In the past years, there have been many high profile bribery cases involving multinationals operating in China. Multinational companies such as Rio Tinto, Siemens, Daimler, Lucent, Avery Dennison, IBM, Avon, Diagnostic Products and UTStarcom have all been penalized.

In the case involving Australian mining giant Rio Tinto, company executive Stern Hu was sentenced to 10 years in jail in late March for receiving bribes from Chinese steel companies and stealing commercial secrets. Three other Rio Tinto employees were also sentenced.

Bribery has been known as a hidden rule in China. In order to defeat competitors and get deals, multinationals eager to cash in on the huge market are not immune from corruption. Many have compromised their ethical codes and adopted the new code of "When in Rome, do as the Romans do."

As more and more multinationals have been penalized for bribery, many may now want to take a second thought, officials said.

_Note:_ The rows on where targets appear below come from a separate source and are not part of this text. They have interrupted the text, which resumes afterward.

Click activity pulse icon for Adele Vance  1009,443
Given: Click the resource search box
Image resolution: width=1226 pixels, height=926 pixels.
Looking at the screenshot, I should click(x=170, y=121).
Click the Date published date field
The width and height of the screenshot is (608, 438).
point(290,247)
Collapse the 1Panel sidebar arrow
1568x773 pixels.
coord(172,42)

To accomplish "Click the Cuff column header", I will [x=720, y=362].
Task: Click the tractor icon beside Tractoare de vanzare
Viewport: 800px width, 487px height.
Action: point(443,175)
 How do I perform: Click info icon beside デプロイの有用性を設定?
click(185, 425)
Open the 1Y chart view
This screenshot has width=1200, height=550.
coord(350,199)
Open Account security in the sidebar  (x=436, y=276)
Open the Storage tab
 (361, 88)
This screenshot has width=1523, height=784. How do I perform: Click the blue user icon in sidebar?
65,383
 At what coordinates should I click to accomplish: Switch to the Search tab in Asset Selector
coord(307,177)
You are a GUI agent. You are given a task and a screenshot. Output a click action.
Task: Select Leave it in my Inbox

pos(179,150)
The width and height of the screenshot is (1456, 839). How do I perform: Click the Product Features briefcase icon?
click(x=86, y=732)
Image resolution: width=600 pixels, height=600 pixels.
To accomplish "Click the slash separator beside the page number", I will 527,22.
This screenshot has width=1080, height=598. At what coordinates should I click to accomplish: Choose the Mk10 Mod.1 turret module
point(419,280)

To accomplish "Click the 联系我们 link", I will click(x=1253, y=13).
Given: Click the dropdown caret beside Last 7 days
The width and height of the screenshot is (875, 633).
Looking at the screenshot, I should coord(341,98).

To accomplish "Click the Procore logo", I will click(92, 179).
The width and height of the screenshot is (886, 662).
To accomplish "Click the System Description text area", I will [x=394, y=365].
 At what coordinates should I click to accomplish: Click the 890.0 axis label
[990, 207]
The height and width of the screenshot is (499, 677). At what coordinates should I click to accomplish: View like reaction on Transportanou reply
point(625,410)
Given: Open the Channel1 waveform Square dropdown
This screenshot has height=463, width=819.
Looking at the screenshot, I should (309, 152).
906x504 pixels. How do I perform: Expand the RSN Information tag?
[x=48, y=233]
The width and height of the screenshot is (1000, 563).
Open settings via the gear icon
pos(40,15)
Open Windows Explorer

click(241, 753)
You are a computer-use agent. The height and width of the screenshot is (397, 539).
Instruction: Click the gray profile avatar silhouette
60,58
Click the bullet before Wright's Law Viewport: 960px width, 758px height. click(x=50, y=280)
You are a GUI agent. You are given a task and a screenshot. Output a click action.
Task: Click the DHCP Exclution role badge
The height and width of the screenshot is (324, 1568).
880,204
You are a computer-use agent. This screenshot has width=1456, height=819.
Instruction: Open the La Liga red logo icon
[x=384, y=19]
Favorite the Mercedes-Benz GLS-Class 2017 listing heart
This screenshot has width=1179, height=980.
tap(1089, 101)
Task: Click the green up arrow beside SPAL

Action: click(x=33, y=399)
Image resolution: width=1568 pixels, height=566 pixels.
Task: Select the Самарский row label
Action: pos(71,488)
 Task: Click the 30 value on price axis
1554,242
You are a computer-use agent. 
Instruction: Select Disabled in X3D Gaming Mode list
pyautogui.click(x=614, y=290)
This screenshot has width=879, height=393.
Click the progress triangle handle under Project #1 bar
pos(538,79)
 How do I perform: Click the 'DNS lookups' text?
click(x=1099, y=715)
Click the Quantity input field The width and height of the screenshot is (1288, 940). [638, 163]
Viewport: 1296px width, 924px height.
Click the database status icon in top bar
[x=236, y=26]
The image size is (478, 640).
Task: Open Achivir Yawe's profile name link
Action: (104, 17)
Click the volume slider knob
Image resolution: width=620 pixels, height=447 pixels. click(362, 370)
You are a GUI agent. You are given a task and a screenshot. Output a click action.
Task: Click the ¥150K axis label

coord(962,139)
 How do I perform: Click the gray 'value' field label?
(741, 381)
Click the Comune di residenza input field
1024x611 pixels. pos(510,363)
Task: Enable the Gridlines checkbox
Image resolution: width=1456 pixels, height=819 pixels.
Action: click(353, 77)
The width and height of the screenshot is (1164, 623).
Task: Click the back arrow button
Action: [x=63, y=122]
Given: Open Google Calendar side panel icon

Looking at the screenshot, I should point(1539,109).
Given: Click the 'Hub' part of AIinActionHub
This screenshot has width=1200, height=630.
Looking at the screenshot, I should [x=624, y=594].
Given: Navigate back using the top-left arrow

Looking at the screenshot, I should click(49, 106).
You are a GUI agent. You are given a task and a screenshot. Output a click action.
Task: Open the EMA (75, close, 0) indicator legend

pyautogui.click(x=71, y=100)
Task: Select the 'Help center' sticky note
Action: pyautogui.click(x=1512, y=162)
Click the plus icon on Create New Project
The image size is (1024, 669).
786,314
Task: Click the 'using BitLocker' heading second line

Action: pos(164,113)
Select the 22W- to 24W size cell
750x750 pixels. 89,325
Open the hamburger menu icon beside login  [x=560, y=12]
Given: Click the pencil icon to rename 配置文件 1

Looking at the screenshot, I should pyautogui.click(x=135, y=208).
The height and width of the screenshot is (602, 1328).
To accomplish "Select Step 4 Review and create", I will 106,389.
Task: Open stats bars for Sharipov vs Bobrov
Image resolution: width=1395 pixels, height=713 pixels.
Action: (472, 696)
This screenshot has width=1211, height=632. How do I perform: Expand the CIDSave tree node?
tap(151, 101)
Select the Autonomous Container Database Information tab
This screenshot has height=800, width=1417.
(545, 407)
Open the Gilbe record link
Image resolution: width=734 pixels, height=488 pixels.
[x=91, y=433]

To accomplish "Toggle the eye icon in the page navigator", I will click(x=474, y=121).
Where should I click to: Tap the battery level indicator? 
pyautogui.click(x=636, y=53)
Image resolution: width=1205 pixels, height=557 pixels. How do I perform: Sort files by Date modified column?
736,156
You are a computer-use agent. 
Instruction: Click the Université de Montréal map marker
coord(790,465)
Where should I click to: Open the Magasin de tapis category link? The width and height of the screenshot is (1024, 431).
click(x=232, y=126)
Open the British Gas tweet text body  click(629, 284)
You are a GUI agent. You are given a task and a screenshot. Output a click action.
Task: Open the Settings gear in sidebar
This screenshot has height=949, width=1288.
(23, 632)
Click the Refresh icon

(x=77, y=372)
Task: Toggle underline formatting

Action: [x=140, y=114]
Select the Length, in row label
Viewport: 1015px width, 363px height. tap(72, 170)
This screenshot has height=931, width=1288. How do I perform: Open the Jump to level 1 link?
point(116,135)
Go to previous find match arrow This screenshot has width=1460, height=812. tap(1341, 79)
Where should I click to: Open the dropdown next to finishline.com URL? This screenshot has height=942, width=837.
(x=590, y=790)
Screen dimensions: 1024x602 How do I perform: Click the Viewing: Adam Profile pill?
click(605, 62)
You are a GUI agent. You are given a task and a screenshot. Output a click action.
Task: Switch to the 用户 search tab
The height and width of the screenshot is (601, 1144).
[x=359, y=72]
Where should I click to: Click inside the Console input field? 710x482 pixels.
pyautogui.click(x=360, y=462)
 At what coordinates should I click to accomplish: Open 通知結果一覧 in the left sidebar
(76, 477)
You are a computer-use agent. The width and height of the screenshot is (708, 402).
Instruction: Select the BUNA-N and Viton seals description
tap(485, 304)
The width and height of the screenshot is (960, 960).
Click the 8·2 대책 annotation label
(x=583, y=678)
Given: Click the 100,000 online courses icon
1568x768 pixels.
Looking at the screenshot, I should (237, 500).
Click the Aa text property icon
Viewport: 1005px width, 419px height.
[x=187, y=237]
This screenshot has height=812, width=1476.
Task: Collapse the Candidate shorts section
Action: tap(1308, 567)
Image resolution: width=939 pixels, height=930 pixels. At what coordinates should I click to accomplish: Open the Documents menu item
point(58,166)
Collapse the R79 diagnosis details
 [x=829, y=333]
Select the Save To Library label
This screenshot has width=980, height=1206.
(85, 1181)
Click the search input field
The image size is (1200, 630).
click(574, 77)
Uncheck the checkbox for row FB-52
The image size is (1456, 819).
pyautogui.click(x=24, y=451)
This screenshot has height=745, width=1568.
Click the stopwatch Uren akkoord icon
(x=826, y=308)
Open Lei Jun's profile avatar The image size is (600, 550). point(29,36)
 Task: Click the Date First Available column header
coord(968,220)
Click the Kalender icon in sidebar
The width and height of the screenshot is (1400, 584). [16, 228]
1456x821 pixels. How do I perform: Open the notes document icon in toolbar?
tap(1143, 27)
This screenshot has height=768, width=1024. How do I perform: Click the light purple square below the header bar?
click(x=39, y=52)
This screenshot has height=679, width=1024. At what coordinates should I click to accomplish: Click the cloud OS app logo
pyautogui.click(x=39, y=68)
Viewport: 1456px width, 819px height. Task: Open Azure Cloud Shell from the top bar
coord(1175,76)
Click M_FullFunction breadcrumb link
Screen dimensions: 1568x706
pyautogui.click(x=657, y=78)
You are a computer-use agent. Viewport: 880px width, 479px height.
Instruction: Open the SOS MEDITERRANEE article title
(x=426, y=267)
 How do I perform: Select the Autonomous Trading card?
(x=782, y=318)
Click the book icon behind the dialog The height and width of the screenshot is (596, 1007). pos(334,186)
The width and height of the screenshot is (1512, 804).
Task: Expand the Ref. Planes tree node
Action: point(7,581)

Both the US and the Organization for Economic Cooperation and Development (OECD) have beefed up their actions on multinationals involved in bribery overseas. The 1997 OECD Anti-Bribery Convention, which took effect in 1999, established legally binding standards to criminalize bribery of foreign public officials in international business transactions.

China's National People's Congress also ratified the UN Convention on Anti-Corruption.

The upcoming China-US talks on fighting corruption will surely send more chilling messages, experts said.